**Given request 1**: In the Mustang restoration post, how much extra clearance does the reworked bonnet provide?
**Given request 2**: Rewrite the stretch of the Mustang restoration post from "Yes it is a" through "a car finally.", substituting "rocker covers" for "valve-covers".
**Given request 3**: Proceed with the Mustang restoration post from the point where it stops.

**Document segment**:
▼
The bonnet & upper cowl returned on the weekend after final paint and they look good.
The bonnet is so much better now than when i first got it, so all the hard work paid off. Compare these photos with the one at the bottom of this post to see the big difference. Those ski jumps are gone and the 67 Shelby style scoop is smooth across the top now - without the crooked ridge that was originally there. It may give the car a slightly unique look for all i know........ but i do know that I've gained about 4 inches of extra clearance with this bonnet. This is all good news for the big block.
And on that note, I've seen one of my blog pictures referenced in other websites when people are chasing info about fitting a 460 engine into an early Mustang.
Yes it is a close fit for me, but any "normal" big block would have even more spare room for an easier fit. In my case I have the Trickflow A460 heads with raised inlet & exhaust ports, plus the tallest valve-covers I could find (to clear the stud girdle), etc. So if you go with standard style heads (either original iron or new alloy units) you'll have plenty of room.
And lastly, I've started running the looms. Here is a shot of the rear of the car with the tail lights in. Starting to look like a car finally.
▲
**Data excerpt**:
▼
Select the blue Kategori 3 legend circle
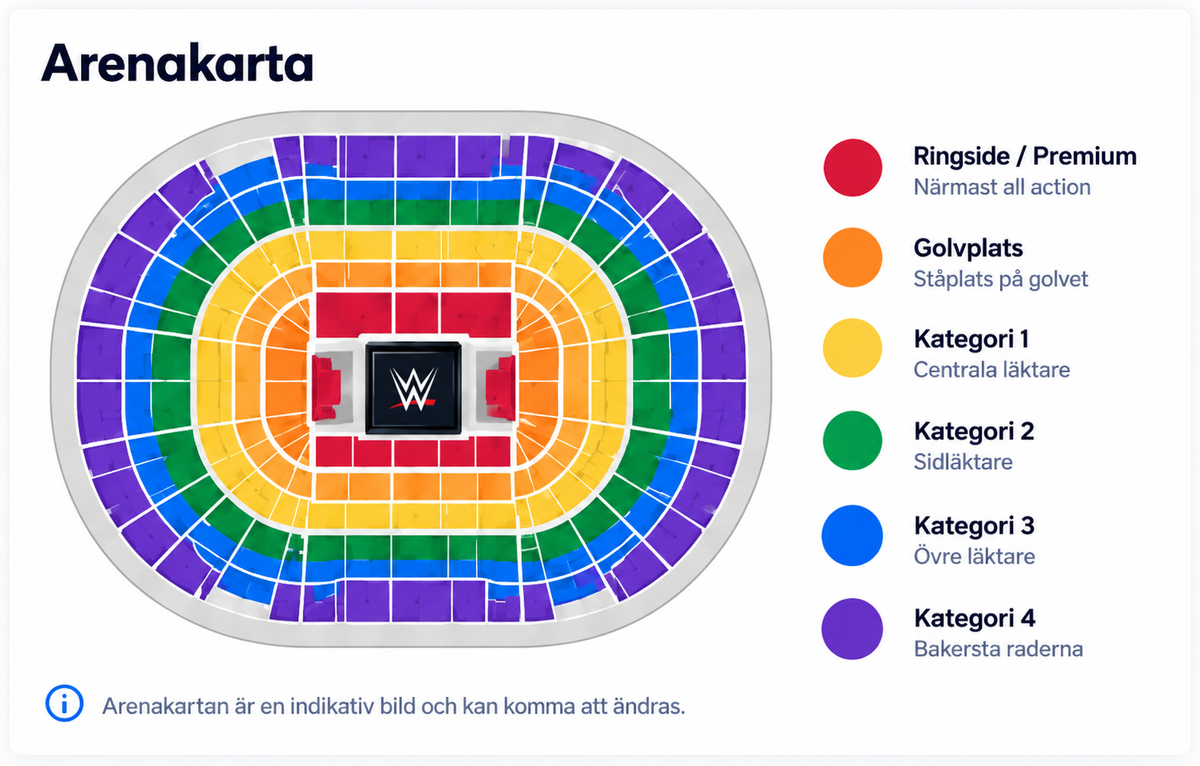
▲
**Expected answer 1**: About 4 inches.

**Expected answer 2**:
Yes it is a close fit for me, but any "normal" big block would have even more spare room for an easier fit. In my case I have the Trickflow A460 heads with raised inlet & exhaust ports, plus the tallest rocker covers I could find (to clear the stud girdle), etc. So if you go with standard style heads (either original iron or new alloy units) you'll have plenty of room.
And lastly, I've started running the looms. Here is a shot of the rear of the car with the tail lights in. Starting to look like a car finally.

**Expected answer 3**:
I've put the shell back up on the spinner so I can most easily run all the wiring, fuel lines, brake line, etc.
Now that I have the car home from the booth, here are some better photos of the shell.
It caused a bit of fuss driving it home with the Bonspeed wheels on the back as I had a few drivers pulling alongside to have a good look.
The results are pretty good and I'm happy with it. As always, I've managed to find a few flaws (when it's your own car), but nothing major. The biggest pain was a stone ship of all things driving home. I flicked up a piece of wire that nicked the rear passenger qtr-panel (not happy!!). But it is just a spot, not a scratch, so i should be able to touch it up and fix it ok.
So here are the photos of the shell. Keen eyes will notice the extra (almost) 1 inch i got in the rear guards by jacking out the guards before welding the inner wheel-wells to the outer quarter skin.
The fibre-glass bonnet (hood) on the other hand has caused me grief in that I've had to repair some low spots. You will see in the photo below that the front corners of the grafted in 67 scoops were low, as well as where the rear edges "ski jumped" up to meet the correct rear lip contour. This happened because of my custom (removable) upper cowl....... all the cutting and welding changed the height of the curve on the cowl and the rear edge of the bonnet had to be modified to follow it. I've had to insert a painfully tricky hand-fabricated piece of box-tube steel to run right across the back of the bonnet - but inside the rear bonnet frame (which was all fibre-glass) to hide it nicely.
And below is a tease of the final engine build. While the shell was in for painting, I've continued the last few engine details and the dry-sump plumbing got some attention. More on the engine in the next couple of posts.....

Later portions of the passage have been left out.